Records from a data source
-------------------------
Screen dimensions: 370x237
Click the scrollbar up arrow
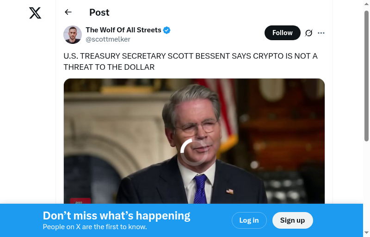(x=366, y=4)
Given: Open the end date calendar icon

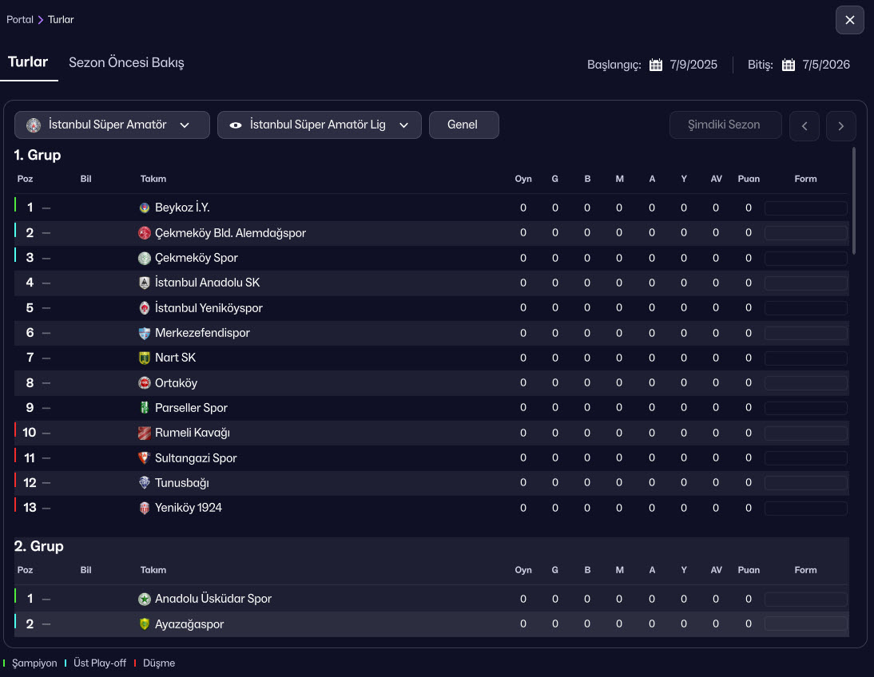Looking at the screenshot, I should [789, 65].
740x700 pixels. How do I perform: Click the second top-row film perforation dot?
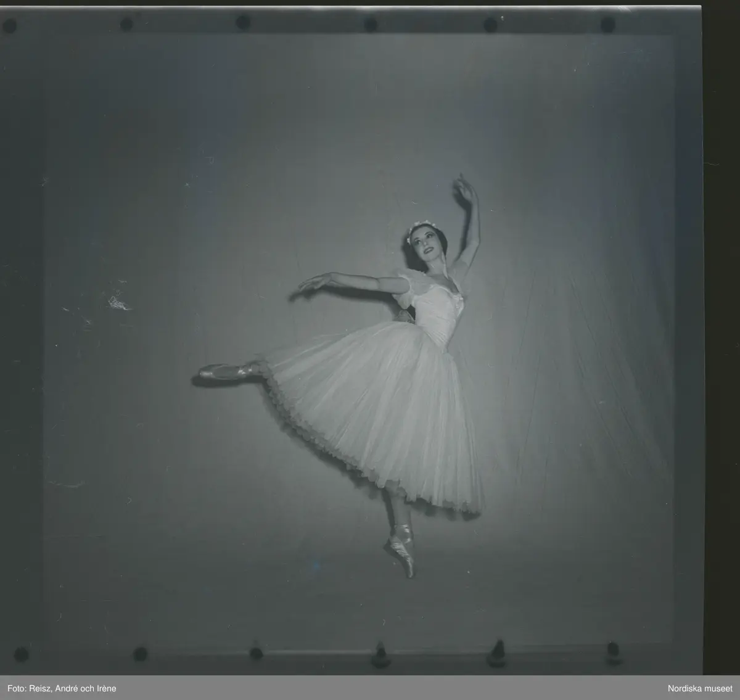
-------------------------
**Exercise instructions:**
Carry over each record above character for character, with the pictures left out.

**Answer space:**
Screen dimensions: 370x237
Click the scrollbar up arrow
(x=366, y=4)
Given: Open the end date calendar icon

Looking at the screenshot, I should [789, 65].
740x700 pixels. How do I perform: Click the second top-row film perforation dot?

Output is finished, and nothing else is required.